I am looking to answer the question:
If $\mathcal{B}$ is a separable Banach space and $R: \mathcal{B}^*\to\mathcal{B}$ is a symmetric and positive operator, then $\phi: \mathcal{B}^*\to\mathbb{R}, \xi\mapsto \exp({-\frac{<\xi|R\xi>}{2}})$ is the characteristic function of a Gaussian measure $\mu$ on $\mathcal{B}$.
If this is false, then I am happy with answers saying it is true but you need these extra requirements on $\mathcal{B}$ or $R$. I am not interested in the Hilbert case nor the reflexive case.
In Bogachev's book "Gaussian Measures", it is stated that
However, not every nuclear, symmetric and nonnegative operator $S\in\mathcal{L}(X', X)$ is the covariance of a Gaussian measure on X.
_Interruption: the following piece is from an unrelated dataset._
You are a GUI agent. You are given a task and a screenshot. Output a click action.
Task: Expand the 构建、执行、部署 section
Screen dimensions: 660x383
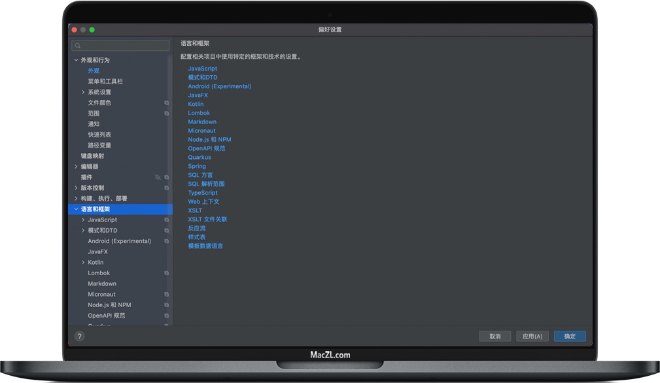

This suggests that $R$ must be nuclear too, but reading chapter III of Vakhania's book "Probability distributions on Banach spaces" suggests to me that what I wrote is indeed sufficient due to the separability. This overflow post references the structure theorem, which states that all Gaussian measures on $\mathcal{B}$ form an Abstract Wiener space. Strook's books "Gaussian Measures in Finite and Infinite Dimension" and "Probability theory: an analytic view" didn't help me with the question.
Are there recent papers or modern books discussing this question in more detail?